### Required work
Each entry below should be reproduced character for character.

(Stored data entries)
────────────────────

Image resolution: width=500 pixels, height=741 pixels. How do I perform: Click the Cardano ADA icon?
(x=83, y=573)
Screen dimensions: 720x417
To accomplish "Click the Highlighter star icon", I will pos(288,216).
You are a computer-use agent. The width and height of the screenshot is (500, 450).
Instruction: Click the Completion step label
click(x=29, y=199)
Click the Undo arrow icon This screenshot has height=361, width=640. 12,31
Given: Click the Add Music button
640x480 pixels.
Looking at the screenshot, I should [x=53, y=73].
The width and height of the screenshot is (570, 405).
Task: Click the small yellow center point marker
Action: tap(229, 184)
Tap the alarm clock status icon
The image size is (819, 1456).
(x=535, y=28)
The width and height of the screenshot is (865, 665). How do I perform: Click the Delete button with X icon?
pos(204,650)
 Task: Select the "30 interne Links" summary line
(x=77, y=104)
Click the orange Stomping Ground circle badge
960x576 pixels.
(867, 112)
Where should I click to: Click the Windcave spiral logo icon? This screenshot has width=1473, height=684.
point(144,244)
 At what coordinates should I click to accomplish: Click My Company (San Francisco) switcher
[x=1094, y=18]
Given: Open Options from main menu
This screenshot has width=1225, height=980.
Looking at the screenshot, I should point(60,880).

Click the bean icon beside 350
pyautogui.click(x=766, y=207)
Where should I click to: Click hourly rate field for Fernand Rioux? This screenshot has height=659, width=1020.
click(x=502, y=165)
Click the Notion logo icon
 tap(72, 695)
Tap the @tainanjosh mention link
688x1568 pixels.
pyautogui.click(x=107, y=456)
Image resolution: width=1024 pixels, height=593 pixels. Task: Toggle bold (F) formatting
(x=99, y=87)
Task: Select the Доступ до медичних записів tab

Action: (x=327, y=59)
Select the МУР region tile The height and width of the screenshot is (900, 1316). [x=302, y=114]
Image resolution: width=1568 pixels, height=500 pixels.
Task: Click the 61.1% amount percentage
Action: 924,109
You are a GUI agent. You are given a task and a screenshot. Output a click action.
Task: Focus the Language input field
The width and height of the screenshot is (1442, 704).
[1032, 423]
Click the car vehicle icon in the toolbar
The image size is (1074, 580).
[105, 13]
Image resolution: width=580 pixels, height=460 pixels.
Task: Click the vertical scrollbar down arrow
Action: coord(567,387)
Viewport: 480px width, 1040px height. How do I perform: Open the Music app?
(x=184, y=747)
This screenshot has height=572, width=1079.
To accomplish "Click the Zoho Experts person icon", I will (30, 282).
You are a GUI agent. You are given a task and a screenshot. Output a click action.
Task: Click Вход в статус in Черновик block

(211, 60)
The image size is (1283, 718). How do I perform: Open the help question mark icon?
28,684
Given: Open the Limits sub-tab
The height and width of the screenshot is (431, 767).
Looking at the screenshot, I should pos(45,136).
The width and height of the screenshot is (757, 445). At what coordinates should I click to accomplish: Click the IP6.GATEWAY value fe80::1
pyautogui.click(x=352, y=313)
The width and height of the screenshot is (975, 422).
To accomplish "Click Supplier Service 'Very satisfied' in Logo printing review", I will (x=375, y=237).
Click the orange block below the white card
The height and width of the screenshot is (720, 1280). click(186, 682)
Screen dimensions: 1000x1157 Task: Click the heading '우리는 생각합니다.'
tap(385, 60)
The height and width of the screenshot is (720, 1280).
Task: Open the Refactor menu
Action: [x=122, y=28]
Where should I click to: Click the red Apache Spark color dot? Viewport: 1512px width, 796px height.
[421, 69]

────────────────────

### Result of this task
Image resolution: width=500 pixels, height=741 pixels. How do I perform: Click the Cardano ADA icon?
(x=83, y=573)
Screen dimensions: 720x417
To accomplish "Click the Highlighter star icon", I will pos(288,216).
You are a computer-use agent. The width and height of the screenshot is (500, 450).
Instruction: Click the Completion step label
click(x=29, y=199)
Click the Undo arrow icon This screenshot has height=361, width=640. 12,31
Given: Click the Add Music button
640x480 pixels.
Looking at the screenshot, I should [x=53, y=73].
The width and height of the screenshot is (570, 405).
Task: Click the small yellow center point marker
Action: tap(229, 184)
Tap the alarm clock status icon
The image size is (819, 1456).
(x=535, y=28)
The width and height of the screenshot is (865, 665). How do I perform: Click the Delete button with X icon?
pos(204,650)
 Task: Select the "30 interne Links" summary line
(x=77, y=104)
Click the orange Stomping Ground circle badge
960x576 pixels.
(867, 112)
Where should I click to: Click the Windcave spiral logo icon? This screenshot has width=1473, height=684.
point(144,244)
 At what coordinates should I click to accomplish: Click My Company (San Francisco) switcher
[x=1094, y=18]
Given: Open Options from main menu
This screenshot has width=1225, height=980.
Looking at the screenshot, I should point(60,880).

Click the bean icon beside 350
pyautogui.click(x=766, y=207)
Where should I click to: Click hourly rate field for Fernand Rioux? This screenshot has height=659, width=1020.
click(x=502, y=165)
Click the Notion logo icon
 tap(72, 695)
Tap the @tainanjosh mention link
688x1568 pixels.
pyautogui.click(x=107, y=456)
Image resolution: width=1024 pixels, height=593 pixels. Task: Toggle bold (F) formatting
(x=99, y=87)
Task: Select the Доступ до медичних записів tab

Action: (x=327, y=59)
Select the МУР region tile The height and width of the screenshot is (900, 1316). [x=302, y=114]
Image resolution: width=1568 pixels, height=500 pixels.
Task: Click the 61.1% amount percentage
Action: 924,109
You are a GUI agent. You are given a task and a screenshot. Output a click action.
Task: Focus the Language input field
The width and height of the screenshot is (1442, 704).
[1032, 423]
Click the car vehicle icon in the toolbar
The image size is (1074, 580).
[105, 13]
Image resolution: width=580 pixels, height=460 pixels.
Task: Click the vertical scrollbar down arrow
Action: coord(567,387)
Viewport: 480px width, 1040px height. How do I perform: Open the Music app?
(x=184, y=747)
This screenshot has height=572, width=1079.
To accomplish "Click the Zoho Experts person icon", I will (30, 282).
You are a GUI agent. You are given a task and a screenshot. Output a click action.
Task: Click Вход в статус in Черновик block

(211, 60)
The image size is (1283, 718). How do I perform: Open the help question mark icon?
28,684
Given: Open the Limits sub-tab
The height and width of the screenshot is (431, 767).
Looking at the screenshot, I should pos(45,136).
The width and height of the screenshot is (757, 445). At what coordinates should I click to accomplish: Click the IP6.GATEWAY value fe80::1
pyautogui.click(x=352, y=313)
The width and height of the screenshot is (975, 422).
To accomplish "Click Supplier Service 'Very satisfied' in Logo printing review", I will (x=375, y=237).
Click the orange block below the white card
The height and width of the screenshot is (720, 1280). click(186, 682)
Screen dimensions: 1000x1157 Task: Click the heading '우리는 생각합니다.'
tap(385, 60)
The height and width of the screenshot is (720, 1280).
Task: Open the Refactor menu
Action: [x=122, y=28]
Where should I click to: Click the red Apache Spark color dot? Viewport: 1512px width, 796px height.
[421, 69]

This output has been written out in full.